The epidemic of AIDS follows a dramatic worldwide increase of immunological stressors: chemical, physical, biological, mental and nutritional.
People diagnosed with "AIDS" may be sick due to factors such as one or more of the
following:
- misdiagnosis and mistreatment of at least 29 illnesses due to being labeled HIV. (The validity of HIV tests is challenged.)
- toxic chemotherapy with "anti-HIV" pharmaceuticals such as AZT and protease inhibitors
- direct or indirect effects of recreational drug consumption
- multiple infections, STD's and resulting over consumption of antibiotics
- foreign protein mediated immunodeficiency due to hemophilia clotting factor therapy and multiple blood transfusions
- chronic malnutrition
- severely impoverished living conditions
- psychosomatic terror brought on by a HIV positive diagnosis
In fact, HIV may be entirely harmless
- and treatments for it worse than useless!

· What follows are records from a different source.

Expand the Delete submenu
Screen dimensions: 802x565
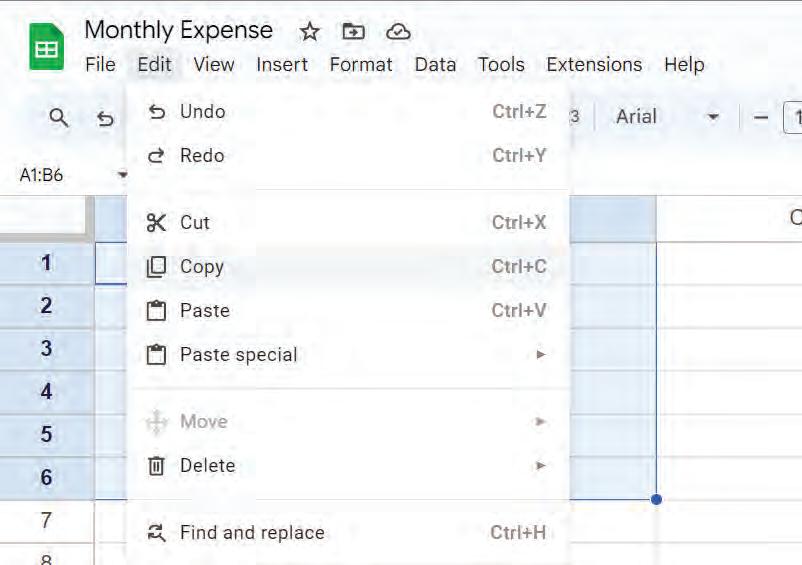click(207, 466)
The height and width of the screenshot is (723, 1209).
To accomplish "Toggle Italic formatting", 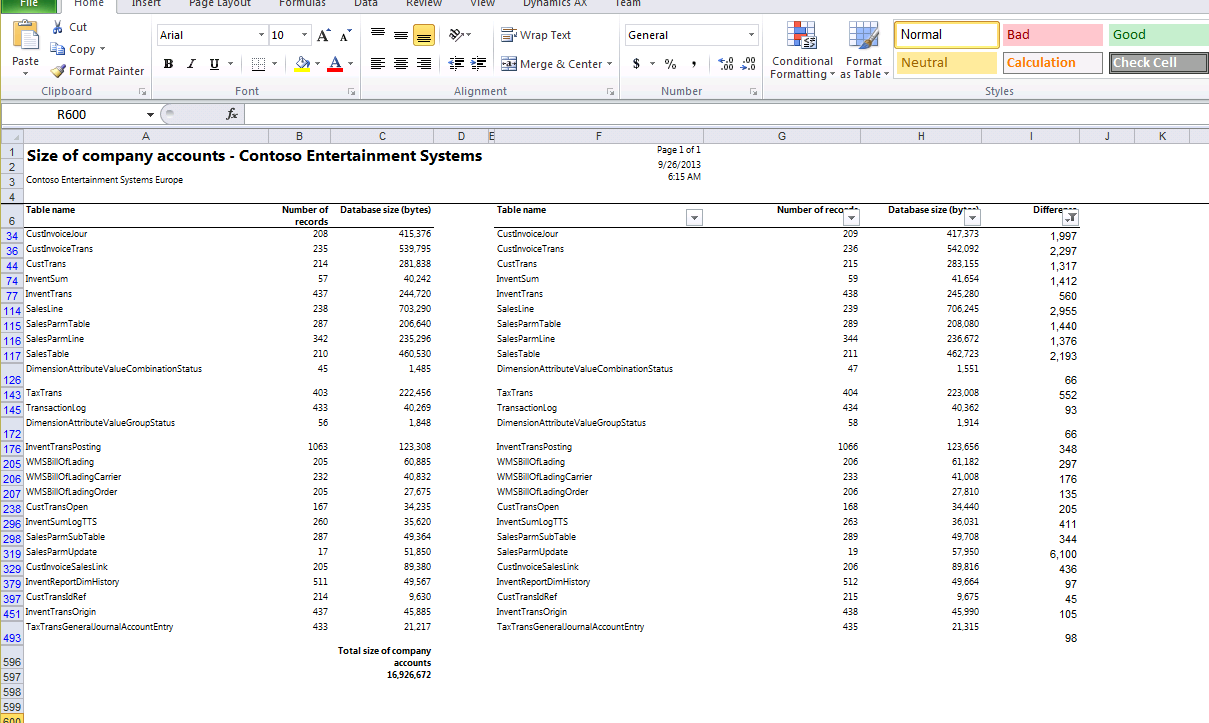I will pyautogui.click(x=191, y=64).
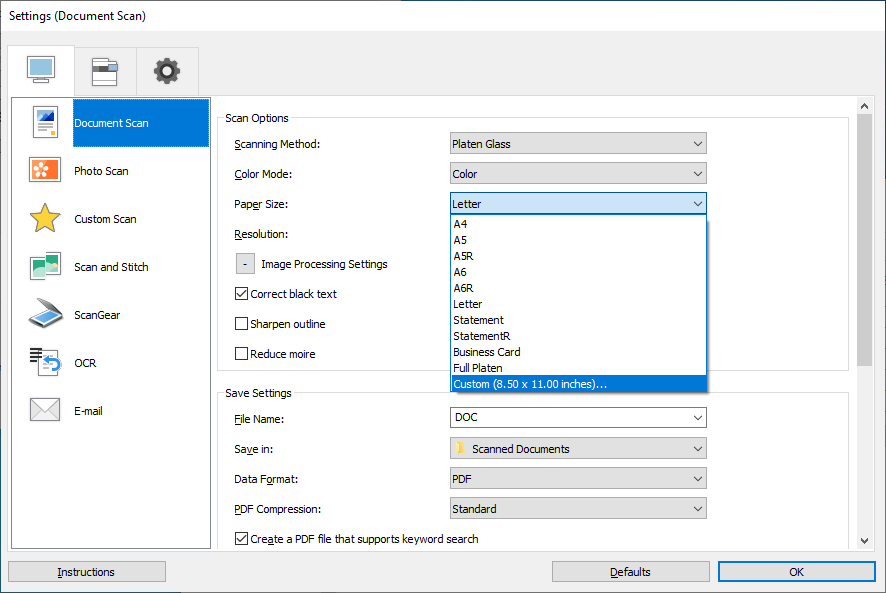Expand Image Processing Settings
Viewport: 886px width, 593px height.
[244, 263]
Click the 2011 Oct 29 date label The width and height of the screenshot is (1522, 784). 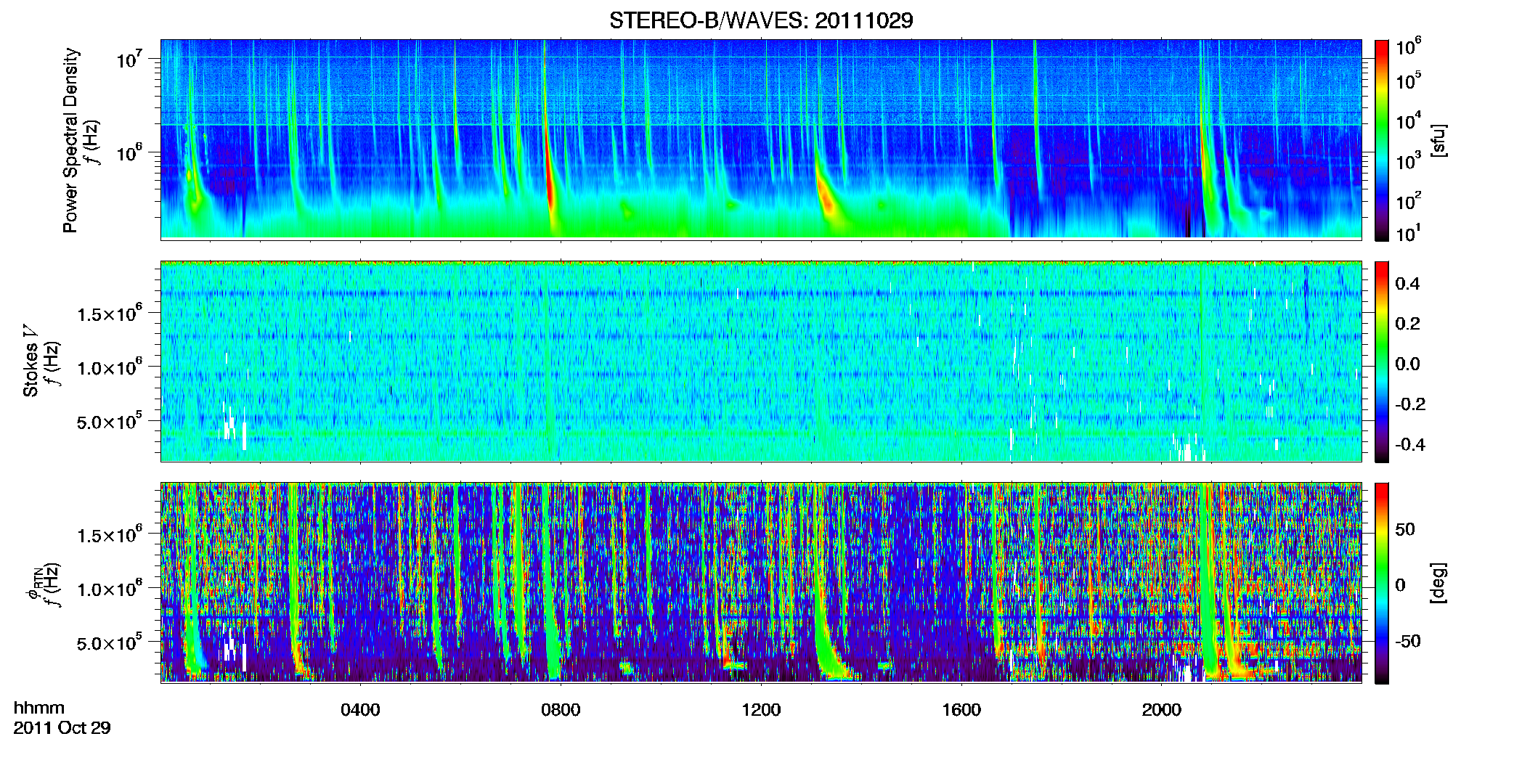[x=62, y=728]
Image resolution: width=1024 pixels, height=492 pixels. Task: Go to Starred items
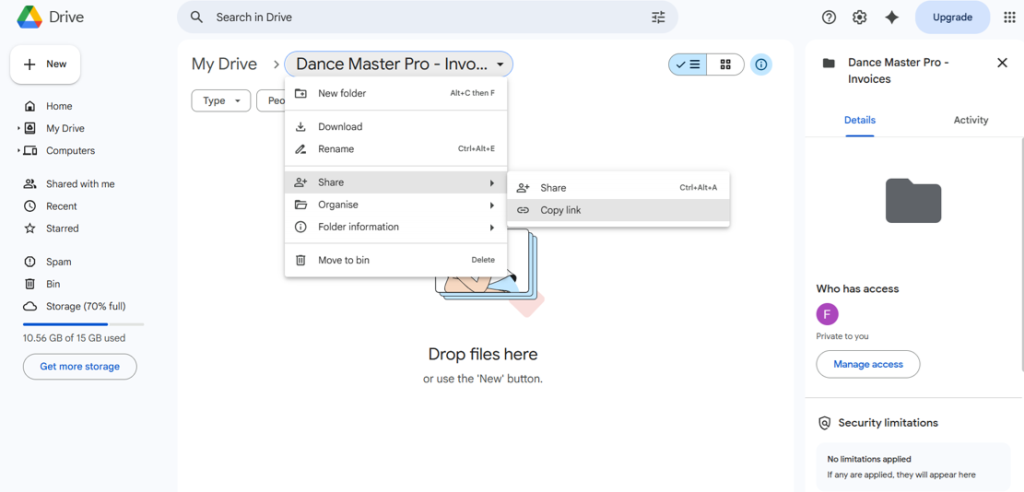[62, 228]
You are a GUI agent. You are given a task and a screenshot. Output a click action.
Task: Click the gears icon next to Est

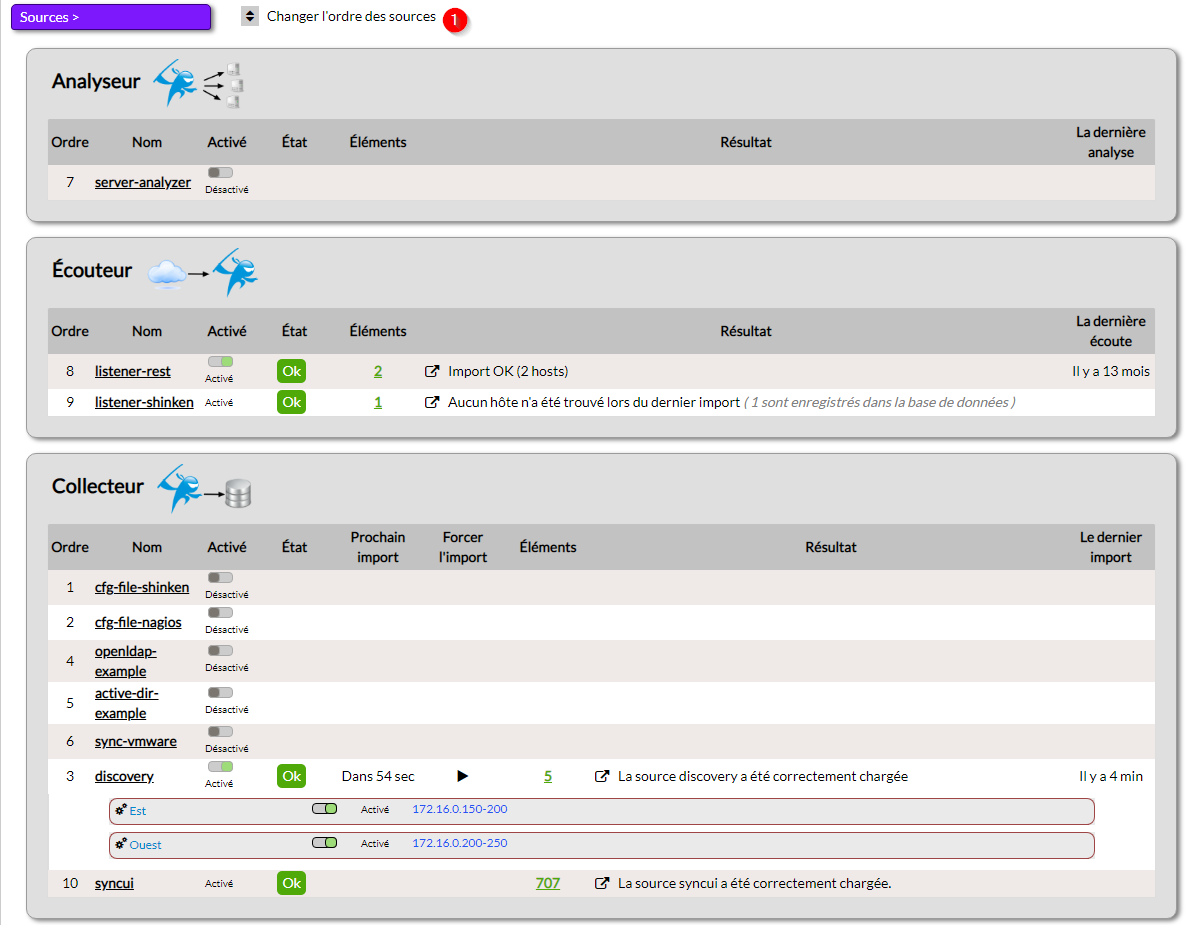point(121,810)
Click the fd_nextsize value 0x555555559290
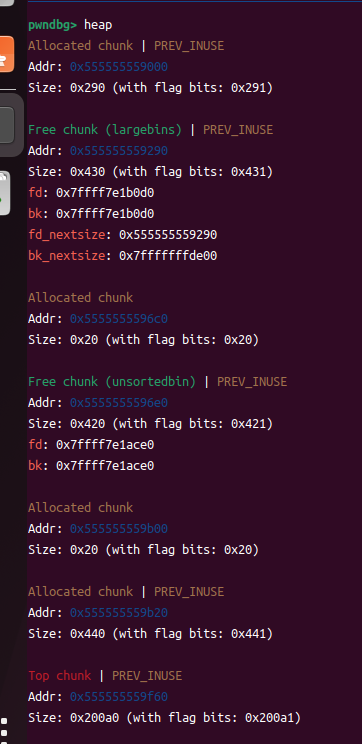The image size is (362, 744). click(168, 234)
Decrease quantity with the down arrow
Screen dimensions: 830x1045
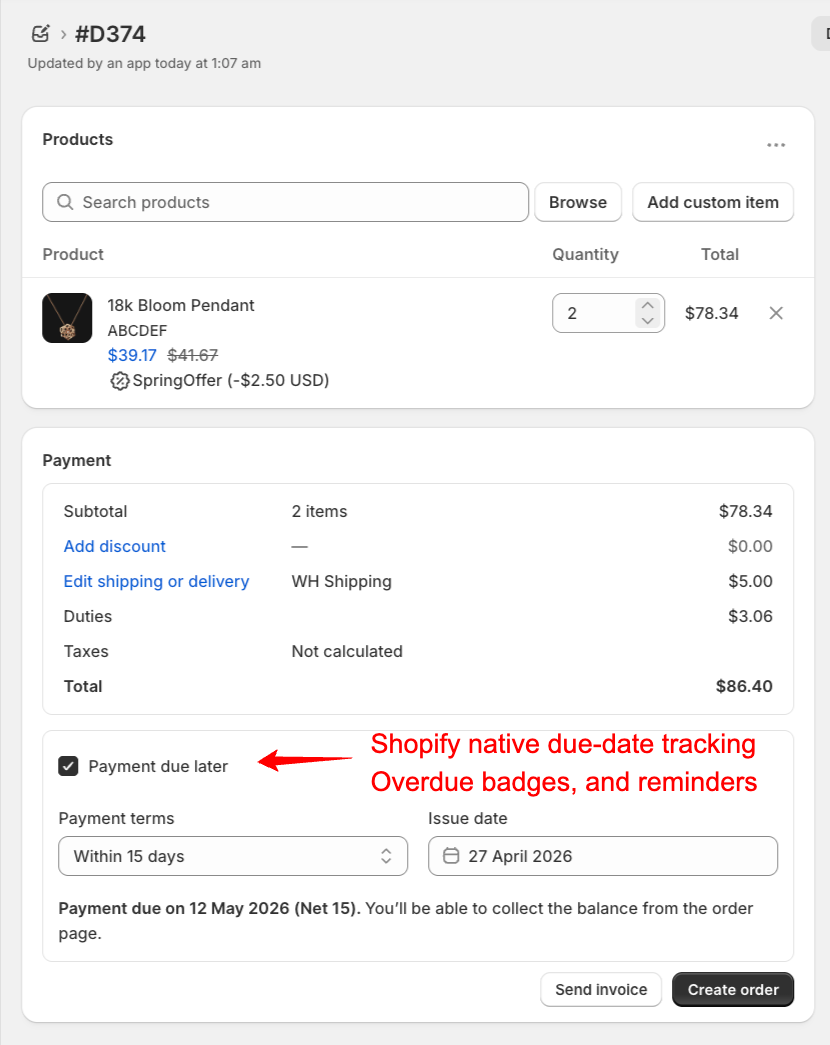pos(648,321)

We are told by the AIDS establishment that toxic drugs like AZT,
DDI, DDC, and protease inhibitors aimed at eradicating HIV are valid and effective treatments.
Pharmaceuticals prescribed to treat HIV infections may be the cause of many
AIDS defining illnesses. Many of the "side-effects" of the current antiviral combination therapies are
indistinguishable from the symptoms of AIDS.
We are told that there are now less AIDS deaths thanks to the new protease inhibitor "cocktail" therapies.
The statistics show that AIDS cases were on the decline long before the protease inhibitors were available. Due to the 1993 change of the AIDS definition (U.S.) more than half the current AIDS cases have no illness at all.
We are told that "everyone is at risk for HIV and AIDS".
At least 90% of people with AIDS are still from the original risk groups: gay men, IV drug users,
hemophiliacs and transfusion recipients. If AIDS was a contagious disease it could not
remain almost entirely within the risk groups.
We are told that HIV antibody testing is virtually 100% accurate.
There are at least 8 official standards for "interpreting" the "HIV test" around the world.
Your test result can be interpreted as negative OR positive depending on where you live or if you are in a "risk group" or not. There are also 60 conditions unrelated to HIV that can cause a a person to test false positive on an "HIV test".
And the list of facts that don't fit the HIV theory goes on and on...
Public officials, medical scientists, and social activists have accepted the
infectious HIV/AIDS model with out properly scrutinizing it and dismissed
alternative models without properly considering them.